§ **Record excerpts**
################
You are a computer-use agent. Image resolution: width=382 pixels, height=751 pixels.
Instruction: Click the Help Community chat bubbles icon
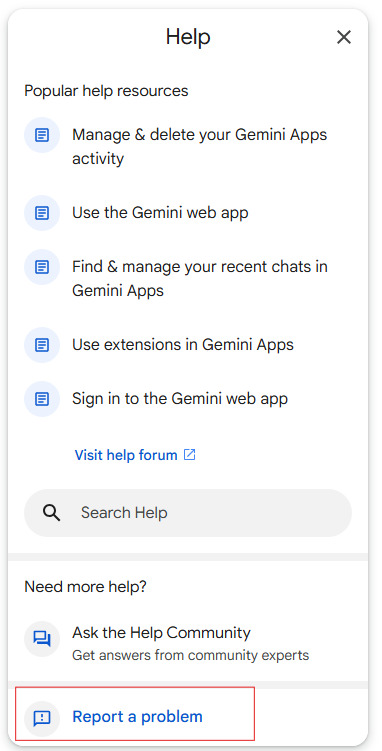pyautogui.click(x=42, y=639)
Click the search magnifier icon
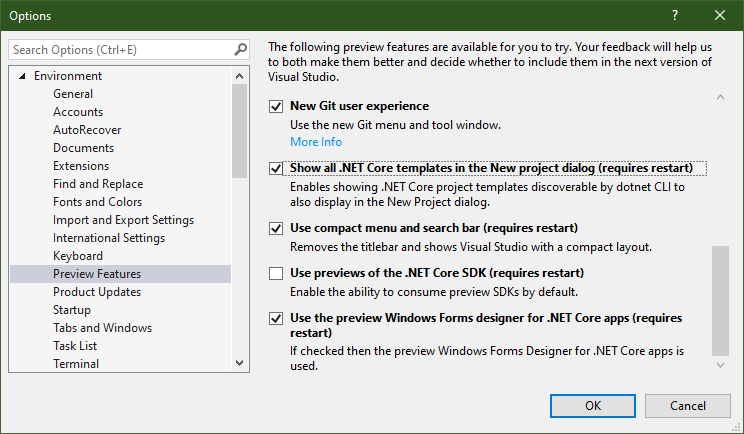Image resolution: width=744 pixels, height=434 pixels. [x=240, y=49]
################
§ **Exercise goal**
Your copy must begin at the line containing "Instruction: Click the" and end at the last line of the material above. Reproduce each line exactly, but not the pictures.

§ **Result of this exercise**
Instruction: Click the Help Community chat bubbles icon
pyautogui.click(x=42, y=639)
Click the search magnifier icon
Image resolution: width=744 pixels, height=434 pixels. [x=240, y=49]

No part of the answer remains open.